Furthermore, an illegal contract cannot be ratified and generally speaking no person is estopped to assert the illegality. (Kiely Corp. v. Gibson, 231 Cal.App.2d 39, 46 [41 Cal.Rptr. 559].)
Plaintiffs suggest the court erred in not permitting the introduction of testimony calculated at disclosing the intent of the parties in entering into the transaction. We do not agree. The facts stated disclose an intent to restrict the bidding in order to obtain an economic advantage at the expense of the estate during a legal proceeding calculated to insure a fair disposition of property under judicial supervision.
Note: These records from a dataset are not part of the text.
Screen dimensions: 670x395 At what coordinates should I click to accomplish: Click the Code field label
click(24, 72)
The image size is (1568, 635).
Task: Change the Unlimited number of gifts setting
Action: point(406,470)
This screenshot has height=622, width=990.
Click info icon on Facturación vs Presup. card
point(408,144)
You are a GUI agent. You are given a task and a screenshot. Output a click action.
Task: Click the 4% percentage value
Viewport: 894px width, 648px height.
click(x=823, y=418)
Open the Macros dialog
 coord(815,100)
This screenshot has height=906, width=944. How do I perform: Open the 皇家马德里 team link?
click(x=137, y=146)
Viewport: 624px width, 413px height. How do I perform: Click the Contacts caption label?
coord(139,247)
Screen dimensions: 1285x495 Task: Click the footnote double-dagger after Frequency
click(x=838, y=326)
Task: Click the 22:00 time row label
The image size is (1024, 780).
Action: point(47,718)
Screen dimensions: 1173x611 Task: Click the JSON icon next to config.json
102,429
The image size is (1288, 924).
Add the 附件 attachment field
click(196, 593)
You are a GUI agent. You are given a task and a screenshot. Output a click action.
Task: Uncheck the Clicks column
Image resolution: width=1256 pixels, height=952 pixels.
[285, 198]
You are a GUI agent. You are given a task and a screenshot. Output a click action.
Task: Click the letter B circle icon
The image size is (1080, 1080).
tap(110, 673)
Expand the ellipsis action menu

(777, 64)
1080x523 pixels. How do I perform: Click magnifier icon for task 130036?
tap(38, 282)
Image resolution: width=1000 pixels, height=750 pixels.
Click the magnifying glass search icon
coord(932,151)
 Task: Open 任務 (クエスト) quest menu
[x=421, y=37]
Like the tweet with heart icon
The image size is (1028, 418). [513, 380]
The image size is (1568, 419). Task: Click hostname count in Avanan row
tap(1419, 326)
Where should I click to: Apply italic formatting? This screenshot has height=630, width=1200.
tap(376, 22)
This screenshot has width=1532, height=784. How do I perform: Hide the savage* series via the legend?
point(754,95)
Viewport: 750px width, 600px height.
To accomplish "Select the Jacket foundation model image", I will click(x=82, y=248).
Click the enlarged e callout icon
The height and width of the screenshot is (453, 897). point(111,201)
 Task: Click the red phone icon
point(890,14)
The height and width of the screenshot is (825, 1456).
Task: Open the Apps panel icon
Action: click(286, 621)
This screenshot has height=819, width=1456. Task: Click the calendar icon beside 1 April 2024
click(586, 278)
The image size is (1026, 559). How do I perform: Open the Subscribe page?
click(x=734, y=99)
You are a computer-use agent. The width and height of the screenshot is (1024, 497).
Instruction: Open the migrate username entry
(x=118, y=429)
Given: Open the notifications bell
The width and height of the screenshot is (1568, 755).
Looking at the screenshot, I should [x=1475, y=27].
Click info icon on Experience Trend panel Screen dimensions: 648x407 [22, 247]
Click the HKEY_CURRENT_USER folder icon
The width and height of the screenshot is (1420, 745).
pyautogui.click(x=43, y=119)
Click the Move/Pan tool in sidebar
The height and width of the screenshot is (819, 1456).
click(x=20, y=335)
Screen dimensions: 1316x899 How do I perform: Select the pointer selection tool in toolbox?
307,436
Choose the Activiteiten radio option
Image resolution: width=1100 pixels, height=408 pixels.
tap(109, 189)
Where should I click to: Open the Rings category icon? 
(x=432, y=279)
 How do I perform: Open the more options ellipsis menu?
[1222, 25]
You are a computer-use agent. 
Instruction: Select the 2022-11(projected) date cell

Furthermore, neither the trial court nor this court has been made aware by offer of proof or otherwise of any facts which would permit of a conclusion that these parties entertained any intent to benefit the estate in the premises.
The judgment is affirmed.
Cobey, J., and Potter, J., concurred.
Plaintiffs do not contend that they were not afforded a full opportunity to present all of the facts in their opening statement. No request for further elaboration on the subject was made at the time the court ruled on the motion for nonsuit.
Prior to ruling on the motion the trial court stated: "Mr. Haber, do you wish to be heard [further] before the court rules? " This query elicited no material response.